The Zevulun Valley or Zvulun Valley (עמק זבולון, Emek Zvulun) is a fertile coastal territory in the North of Israel, part of the Israeli coastal plain along the Haifa Bay.

The length of the valley is 14 km, with its maximum width is up to 9 kilometers. Geologically it is not a valley, but rather a plain, a continuation of the fault which produces a lowland pathway from the Jordan River to the Haifa Bay — which also includes the Jezreel Valley (which is not a valley in a traditional sense either), the Harod Valley and the Beit She'an Valley.

The Zvulun Valley is bounded by the Naaman River to the North, the Mount Carmel range to the South, Mediterranean Sea / Haifa Bay to the West, and the Alonim – Shfar'am hills of the Lower Galilee to the east.
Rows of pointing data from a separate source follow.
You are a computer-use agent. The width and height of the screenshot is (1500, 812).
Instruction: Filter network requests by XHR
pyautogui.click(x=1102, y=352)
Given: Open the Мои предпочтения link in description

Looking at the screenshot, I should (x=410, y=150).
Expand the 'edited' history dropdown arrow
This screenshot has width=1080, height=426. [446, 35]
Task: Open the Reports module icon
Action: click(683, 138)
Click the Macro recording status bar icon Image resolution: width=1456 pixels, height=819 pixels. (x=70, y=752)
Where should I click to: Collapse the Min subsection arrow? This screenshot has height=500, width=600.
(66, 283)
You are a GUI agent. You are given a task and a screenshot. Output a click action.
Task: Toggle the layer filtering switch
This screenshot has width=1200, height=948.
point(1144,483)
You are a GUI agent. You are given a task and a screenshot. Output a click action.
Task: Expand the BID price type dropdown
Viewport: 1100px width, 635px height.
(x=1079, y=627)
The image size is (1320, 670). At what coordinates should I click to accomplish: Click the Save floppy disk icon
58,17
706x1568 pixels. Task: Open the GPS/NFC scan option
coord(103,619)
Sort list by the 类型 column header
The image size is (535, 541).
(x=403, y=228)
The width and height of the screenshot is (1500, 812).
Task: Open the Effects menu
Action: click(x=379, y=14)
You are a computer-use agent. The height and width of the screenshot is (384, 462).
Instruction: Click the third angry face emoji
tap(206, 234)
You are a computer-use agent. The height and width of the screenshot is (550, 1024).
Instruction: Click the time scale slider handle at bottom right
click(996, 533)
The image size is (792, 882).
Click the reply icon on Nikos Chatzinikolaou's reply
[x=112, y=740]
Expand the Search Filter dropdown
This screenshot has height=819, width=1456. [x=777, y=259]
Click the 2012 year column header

The Kishon River runs along the southern side of the area into the Haifa Bay.

The name of the territory was chosen by a mistake, because according to the descriptions in the Book of Joshua the Zevulun tribe were within the Jezreel Valley, while the land in question belonged to the tribe of Asher.

In the west of the valley are the cities of the Krayot cluster, the center is occupied by the settlements of the Zevulun Regional Council, in the east there are kibbutz Yagur and Kfar Hasidim (both under the jurisdiction of ZRC), Rechasim and some Arab settlements, such as Ibtin.